SUPPLIED DATA section start

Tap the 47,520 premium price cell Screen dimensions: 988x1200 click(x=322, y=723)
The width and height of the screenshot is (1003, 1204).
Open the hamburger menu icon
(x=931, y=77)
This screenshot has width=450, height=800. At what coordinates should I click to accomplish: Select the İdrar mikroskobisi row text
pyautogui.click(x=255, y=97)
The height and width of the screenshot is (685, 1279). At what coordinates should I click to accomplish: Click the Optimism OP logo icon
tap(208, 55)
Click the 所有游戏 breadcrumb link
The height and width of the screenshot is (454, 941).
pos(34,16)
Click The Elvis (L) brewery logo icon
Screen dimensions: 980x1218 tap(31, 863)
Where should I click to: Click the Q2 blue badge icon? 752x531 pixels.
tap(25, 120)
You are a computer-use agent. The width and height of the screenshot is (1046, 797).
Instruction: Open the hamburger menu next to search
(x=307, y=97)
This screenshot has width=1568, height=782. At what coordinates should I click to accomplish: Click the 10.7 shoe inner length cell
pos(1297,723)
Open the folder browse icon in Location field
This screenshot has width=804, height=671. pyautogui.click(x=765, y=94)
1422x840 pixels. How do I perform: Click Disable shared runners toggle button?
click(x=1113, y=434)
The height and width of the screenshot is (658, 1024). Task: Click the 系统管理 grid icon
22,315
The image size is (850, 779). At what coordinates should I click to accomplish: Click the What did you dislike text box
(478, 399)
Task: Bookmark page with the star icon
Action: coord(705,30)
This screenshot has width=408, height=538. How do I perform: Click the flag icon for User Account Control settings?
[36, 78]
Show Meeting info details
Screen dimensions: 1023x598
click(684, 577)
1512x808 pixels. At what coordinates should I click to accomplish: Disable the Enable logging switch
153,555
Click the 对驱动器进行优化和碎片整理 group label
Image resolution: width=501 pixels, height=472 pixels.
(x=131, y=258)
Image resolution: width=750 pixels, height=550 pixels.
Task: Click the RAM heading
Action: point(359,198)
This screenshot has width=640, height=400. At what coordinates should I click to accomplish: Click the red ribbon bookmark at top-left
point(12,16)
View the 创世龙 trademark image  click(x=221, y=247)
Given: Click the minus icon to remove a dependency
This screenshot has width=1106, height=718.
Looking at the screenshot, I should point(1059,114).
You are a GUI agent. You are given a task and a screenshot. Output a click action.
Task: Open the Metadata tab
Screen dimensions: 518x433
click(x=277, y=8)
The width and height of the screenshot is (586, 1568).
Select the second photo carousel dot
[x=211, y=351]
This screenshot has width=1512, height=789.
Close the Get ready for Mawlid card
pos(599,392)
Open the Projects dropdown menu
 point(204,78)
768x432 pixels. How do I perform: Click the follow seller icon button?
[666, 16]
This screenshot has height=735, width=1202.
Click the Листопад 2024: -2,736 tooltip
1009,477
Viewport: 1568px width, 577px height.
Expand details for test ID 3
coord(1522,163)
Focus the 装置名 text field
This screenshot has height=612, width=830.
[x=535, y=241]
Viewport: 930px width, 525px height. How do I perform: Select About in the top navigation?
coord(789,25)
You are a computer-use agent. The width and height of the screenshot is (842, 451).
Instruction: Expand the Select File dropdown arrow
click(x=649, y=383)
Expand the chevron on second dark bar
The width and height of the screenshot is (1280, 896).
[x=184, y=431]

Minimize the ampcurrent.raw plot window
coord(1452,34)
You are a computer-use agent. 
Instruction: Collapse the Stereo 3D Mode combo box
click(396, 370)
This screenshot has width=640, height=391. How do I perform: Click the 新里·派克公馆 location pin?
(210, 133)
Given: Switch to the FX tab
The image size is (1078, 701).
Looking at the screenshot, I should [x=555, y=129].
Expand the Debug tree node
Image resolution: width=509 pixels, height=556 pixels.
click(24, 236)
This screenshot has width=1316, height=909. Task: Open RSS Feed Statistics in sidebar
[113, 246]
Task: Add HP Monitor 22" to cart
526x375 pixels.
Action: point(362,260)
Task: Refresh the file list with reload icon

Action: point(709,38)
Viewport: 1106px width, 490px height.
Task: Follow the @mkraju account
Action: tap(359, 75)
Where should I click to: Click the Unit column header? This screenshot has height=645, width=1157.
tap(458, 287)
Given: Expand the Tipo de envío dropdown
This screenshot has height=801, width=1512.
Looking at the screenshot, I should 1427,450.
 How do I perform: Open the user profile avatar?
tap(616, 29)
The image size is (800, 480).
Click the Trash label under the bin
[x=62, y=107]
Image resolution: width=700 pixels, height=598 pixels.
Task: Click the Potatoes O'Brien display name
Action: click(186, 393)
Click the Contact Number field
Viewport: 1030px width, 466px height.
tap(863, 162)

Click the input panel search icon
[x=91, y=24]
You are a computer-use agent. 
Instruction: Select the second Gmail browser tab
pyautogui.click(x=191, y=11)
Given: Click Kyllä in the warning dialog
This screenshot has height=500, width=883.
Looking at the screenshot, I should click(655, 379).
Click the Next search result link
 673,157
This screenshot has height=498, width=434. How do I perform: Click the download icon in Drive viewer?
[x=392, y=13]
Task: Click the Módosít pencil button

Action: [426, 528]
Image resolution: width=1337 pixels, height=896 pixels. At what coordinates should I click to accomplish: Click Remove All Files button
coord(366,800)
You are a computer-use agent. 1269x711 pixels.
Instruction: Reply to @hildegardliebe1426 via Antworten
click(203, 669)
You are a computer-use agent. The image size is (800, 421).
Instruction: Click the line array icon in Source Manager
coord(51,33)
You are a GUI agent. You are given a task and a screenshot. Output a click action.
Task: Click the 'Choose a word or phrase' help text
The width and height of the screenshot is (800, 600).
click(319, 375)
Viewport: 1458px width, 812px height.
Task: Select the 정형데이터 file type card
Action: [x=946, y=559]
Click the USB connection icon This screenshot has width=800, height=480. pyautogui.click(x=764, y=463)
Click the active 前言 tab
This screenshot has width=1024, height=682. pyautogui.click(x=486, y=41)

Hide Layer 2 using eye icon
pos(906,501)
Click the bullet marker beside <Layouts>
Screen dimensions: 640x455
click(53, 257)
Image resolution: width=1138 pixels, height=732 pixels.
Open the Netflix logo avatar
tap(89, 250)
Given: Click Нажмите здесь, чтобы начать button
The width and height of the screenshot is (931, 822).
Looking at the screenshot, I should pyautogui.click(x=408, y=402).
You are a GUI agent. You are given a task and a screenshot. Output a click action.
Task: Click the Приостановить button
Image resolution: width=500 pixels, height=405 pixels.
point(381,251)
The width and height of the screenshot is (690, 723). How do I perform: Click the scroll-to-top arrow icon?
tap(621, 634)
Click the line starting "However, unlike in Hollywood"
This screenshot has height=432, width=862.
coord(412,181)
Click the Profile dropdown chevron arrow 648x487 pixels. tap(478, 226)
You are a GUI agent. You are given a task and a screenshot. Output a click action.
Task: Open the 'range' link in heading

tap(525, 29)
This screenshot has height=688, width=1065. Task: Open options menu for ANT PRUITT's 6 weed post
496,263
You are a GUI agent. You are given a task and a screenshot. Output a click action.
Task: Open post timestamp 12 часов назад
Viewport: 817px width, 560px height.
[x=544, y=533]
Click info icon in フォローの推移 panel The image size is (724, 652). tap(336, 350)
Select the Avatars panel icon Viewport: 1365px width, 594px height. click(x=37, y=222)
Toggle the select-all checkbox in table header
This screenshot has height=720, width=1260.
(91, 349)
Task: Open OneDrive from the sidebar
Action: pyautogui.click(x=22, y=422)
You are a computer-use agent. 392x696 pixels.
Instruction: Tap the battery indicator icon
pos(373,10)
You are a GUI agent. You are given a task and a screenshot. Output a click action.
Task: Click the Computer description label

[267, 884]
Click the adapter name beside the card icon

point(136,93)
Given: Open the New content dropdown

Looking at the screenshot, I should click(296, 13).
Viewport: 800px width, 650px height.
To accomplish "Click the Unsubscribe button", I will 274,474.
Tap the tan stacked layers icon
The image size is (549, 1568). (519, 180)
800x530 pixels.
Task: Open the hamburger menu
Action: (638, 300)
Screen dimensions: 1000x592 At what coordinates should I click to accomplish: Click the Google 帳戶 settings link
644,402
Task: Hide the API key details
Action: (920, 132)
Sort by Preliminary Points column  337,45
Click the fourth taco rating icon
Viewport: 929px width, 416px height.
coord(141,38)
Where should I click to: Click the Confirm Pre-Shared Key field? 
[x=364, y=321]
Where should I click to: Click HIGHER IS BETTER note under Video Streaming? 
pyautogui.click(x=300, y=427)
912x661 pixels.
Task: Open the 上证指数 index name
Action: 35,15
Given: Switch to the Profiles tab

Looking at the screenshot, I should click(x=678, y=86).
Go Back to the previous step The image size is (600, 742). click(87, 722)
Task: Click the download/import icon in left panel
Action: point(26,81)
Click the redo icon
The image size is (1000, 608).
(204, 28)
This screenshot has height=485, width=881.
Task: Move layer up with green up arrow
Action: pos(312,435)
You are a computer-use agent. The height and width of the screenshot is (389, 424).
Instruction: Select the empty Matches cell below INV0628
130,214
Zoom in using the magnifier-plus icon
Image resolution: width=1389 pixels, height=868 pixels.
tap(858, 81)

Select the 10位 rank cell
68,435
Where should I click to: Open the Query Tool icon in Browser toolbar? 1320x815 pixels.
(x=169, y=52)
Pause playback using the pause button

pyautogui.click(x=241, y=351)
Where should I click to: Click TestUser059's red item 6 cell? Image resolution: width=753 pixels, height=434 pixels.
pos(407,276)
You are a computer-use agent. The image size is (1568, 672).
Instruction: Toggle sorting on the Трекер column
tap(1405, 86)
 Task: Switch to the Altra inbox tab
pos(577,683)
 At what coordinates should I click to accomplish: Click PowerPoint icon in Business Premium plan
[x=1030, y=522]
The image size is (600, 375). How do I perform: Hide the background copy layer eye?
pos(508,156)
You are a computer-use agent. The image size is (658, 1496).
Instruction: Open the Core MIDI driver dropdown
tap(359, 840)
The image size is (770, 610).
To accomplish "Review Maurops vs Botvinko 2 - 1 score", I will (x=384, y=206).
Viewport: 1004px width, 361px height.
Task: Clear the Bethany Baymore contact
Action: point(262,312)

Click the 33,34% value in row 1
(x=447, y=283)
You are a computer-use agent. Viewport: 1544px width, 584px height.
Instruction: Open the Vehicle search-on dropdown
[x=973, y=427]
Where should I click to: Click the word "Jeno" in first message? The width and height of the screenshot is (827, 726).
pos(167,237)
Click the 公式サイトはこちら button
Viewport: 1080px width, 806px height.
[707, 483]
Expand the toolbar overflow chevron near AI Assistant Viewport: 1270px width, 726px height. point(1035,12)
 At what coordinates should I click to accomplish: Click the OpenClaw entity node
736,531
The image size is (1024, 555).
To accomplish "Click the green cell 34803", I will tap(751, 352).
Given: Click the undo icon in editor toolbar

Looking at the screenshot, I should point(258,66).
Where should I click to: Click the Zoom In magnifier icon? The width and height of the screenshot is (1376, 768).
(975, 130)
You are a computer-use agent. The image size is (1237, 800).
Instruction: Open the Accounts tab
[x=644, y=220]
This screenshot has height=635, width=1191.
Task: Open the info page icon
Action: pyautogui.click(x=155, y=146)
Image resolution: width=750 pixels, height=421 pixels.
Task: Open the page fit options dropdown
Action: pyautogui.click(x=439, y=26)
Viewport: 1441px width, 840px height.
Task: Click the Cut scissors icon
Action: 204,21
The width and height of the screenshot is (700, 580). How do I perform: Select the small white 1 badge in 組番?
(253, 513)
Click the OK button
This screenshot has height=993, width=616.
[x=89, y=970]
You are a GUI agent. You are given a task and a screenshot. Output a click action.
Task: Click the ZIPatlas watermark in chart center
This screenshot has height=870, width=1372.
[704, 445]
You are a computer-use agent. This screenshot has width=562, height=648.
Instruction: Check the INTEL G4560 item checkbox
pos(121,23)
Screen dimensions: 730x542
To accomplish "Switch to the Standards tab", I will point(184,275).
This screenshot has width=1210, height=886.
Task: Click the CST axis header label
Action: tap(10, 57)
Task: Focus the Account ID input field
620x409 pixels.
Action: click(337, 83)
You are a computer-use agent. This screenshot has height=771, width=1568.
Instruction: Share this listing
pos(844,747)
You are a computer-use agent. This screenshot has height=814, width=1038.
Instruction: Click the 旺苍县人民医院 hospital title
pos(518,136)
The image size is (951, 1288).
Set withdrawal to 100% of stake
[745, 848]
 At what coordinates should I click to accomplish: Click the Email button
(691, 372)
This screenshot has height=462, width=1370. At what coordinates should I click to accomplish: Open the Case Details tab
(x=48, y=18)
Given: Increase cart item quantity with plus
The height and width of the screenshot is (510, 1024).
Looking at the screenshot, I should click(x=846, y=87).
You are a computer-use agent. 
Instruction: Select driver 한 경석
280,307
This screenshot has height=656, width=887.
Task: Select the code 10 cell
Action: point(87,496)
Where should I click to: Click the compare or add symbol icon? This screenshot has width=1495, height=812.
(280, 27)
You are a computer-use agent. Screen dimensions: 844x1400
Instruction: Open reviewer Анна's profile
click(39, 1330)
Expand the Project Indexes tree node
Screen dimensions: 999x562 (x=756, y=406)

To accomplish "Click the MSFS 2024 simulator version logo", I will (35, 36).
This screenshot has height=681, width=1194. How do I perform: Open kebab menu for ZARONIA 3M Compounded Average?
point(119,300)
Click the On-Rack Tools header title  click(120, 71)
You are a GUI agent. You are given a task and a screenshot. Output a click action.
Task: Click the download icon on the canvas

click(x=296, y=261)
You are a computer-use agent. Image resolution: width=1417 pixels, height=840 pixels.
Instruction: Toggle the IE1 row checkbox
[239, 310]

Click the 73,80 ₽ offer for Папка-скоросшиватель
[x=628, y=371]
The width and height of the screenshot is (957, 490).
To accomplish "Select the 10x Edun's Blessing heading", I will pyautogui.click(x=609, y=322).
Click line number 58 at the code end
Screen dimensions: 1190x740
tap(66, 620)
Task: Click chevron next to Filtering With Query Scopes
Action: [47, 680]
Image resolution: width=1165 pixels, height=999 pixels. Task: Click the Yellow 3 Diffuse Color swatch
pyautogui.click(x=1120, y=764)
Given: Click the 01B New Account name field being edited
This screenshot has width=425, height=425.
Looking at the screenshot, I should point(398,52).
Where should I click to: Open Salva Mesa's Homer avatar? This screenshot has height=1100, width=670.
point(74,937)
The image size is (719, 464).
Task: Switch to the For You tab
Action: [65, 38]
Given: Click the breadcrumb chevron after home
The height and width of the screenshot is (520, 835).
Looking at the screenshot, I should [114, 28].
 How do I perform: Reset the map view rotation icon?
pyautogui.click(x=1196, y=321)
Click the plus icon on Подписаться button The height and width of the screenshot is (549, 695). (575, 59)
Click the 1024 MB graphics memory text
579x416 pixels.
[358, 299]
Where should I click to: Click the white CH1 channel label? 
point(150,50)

SUPPLIED DATA section end

Once you reach the line with "You are a computer-use agent. 1269x711" in the data above, copy it and every line after it exactly, up to and including the line with "Given: Click Нажмите".

* TASK ANSWER *
You are a computer-use agent. 1269x711 pixels.
Instruction: Reply to @hildegardliebe1426 via Antworten
click(203, 669)
You are a computer-use agent. The image size is (800, 421).
Instruction: Click the line array icon in Source Manager
coord(51,33)
You are a GUI agent. You are given a task and a screenshot. Output a click action.
Task: Click the 'Choose a word or phrase' help text
The width and height of the screenshot is (800, 600).
click(319, 375)
Viewport: 1458px width, 812px height.
Task: Select the 정형데이터 file type card
Action: [x=946, y=559]
Click the USB connection icon This screenshot has width=800, height=480. pyautogui.click(x=764, y=463)
Click the active 前言 tab
This screenshot has width=1024, height=682. pyautogui.click(x=486, y=41)

Hide Layer 2 using eye icon
pos(906,501)
Click the bullet marker beside <Layouts>
Screen dimensions: 640x455
click(53, 257)
Image resolution: width=1138 pixels, height=732 pixels.
Open the Netflix logo avatar
tap(89, 250)
Given: Click Нажмите здесь, чтобы начать button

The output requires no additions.